A fala do presidente da Assembleia Legislativa do Tocantins (Aleto), deputado Amélio Cayres (Republicanos), nesta segunda-feira, 2, durante a solenidade de entrega das reformas de escolas estaduais em Barrolândia, ultrapassou o protocolo institucional do evento e ganhou contornos políticos que não passaram despercebidos por analistas e observadores do cenário estadual.
Ao defender de forma enfática o papel do Legislativo e rechaçar leituras que minimizam a atuação parlamentar, Amélio construiu um discurso de afirmação política, reposicionando a Assembleia como peça central na engrenagem do poder e reforçando sua condição de liderança ativa no diálogo entre governo e sociedade.
“Alguns comentam que deputado não faz nada, mas o deputado é funcionário do povo”, afirmou. Em seguida, traçou uma comparação direta com os vereadores, ao definir o parlamentar como a “cabeceira do povo”, aquele que transita pelos municípios, participa da vida cotidiana das comunidades e leva as demandas diretamente à gestão estadual. O recado foi claro: o Legislativo não pode, e não deve, ser ignorado.

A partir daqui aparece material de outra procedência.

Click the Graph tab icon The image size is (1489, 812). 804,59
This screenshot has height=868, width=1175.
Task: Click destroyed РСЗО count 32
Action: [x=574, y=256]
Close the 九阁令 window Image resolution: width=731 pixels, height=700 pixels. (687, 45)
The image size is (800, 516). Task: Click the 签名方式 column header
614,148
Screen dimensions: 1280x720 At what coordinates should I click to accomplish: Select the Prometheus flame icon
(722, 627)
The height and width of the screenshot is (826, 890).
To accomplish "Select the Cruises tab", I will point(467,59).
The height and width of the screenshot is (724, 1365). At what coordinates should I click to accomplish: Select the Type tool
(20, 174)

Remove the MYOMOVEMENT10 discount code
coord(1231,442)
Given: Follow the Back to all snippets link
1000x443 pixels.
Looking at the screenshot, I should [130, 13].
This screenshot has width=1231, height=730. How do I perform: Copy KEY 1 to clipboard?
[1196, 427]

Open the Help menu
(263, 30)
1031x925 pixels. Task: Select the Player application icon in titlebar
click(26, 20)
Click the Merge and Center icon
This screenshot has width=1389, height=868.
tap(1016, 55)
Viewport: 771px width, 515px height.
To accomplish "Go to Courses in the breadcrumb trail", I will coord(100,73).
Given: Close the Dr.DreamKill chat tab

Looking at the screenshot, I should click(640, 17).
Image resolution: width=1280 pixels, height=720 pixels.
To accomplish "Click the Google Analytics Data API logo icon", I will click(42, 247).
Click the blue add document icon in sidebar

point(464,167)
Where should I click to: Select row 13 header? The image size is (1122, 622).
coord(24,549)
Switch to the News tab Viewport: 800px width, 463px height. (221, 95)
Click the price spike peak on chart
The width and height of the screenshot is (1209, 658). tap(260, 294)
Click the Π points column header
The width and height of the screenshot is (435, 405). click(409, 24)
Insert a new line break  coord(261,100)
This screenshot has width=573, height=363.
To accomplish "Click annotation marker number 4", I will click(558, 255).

Ao dizer que a Assembleia Legislativa “merece ser tratada com respeito” por ser servidora do povo, Amélio elevou o tom institucional da fala e, ao mesmo tempo, deixou implícita uma cobrança política por reconhecimento e valorização do papel exercido pelo Parlamento estadual. Trata-se de um discurso que dialoga tanto com o Executivo quanto com o próprio sistema político, em um momento de rearranjos silenciosos nos bastidores.
O presidente da Aleto também destacou a parceria com o governo Wanderlei Barbosa, elogiando os investimentos realizados na educação e ressaltando que a Assembleia tem sido corresponsável pelos avanços obtidos. Ao afirmar que se orgulha de ver a Casa de Leis como parceira de “um governo com tantos frutos de trabalho”, Amélio reforçou a imagem de equilíbrio institucional, mas sem abrir mão de marcar posição.

A leitura desse discurso ganha ainda mais densidade quando confrontada com fatos recentes. Nos últimos dias, veio a público a confirmação de que o deputado federal Alexandre Guimarães, presidente estadual do MDB, formalizou convite para que Amélio Cayres se filie ao partido, com aval das direções estadual e nacional da legenda. A informação, divulgada pela própria Folha do Girassol, adicionou novo elemento ao debate sobre os próximos movimentos do presidente da Assembleia.
Nesse contexto, a fala de Barrolândia pode ser interpretada como parte de uma estratégia de afirmação de autonomia política. Ao enfatizar que o Legislativo é “igual ao vereador” no sentido de proximidade com o povo, mas com peso institucional maior, Amélio se coloca como liderança com base territorial, capilaridade política e legitimidade popular, atributos fundamentais em qualquer redesenho de alianças futuras.
Sem fazer menções diretas a cenários eleitorais ou mudanças partidárias, o discurso cumpriu uma função simbólica relevante: reafirmar protagonismo, sinalizar independência e lembrar que, no jogo político tocantinense, a Assembleia Legislativa não é coadjuvante.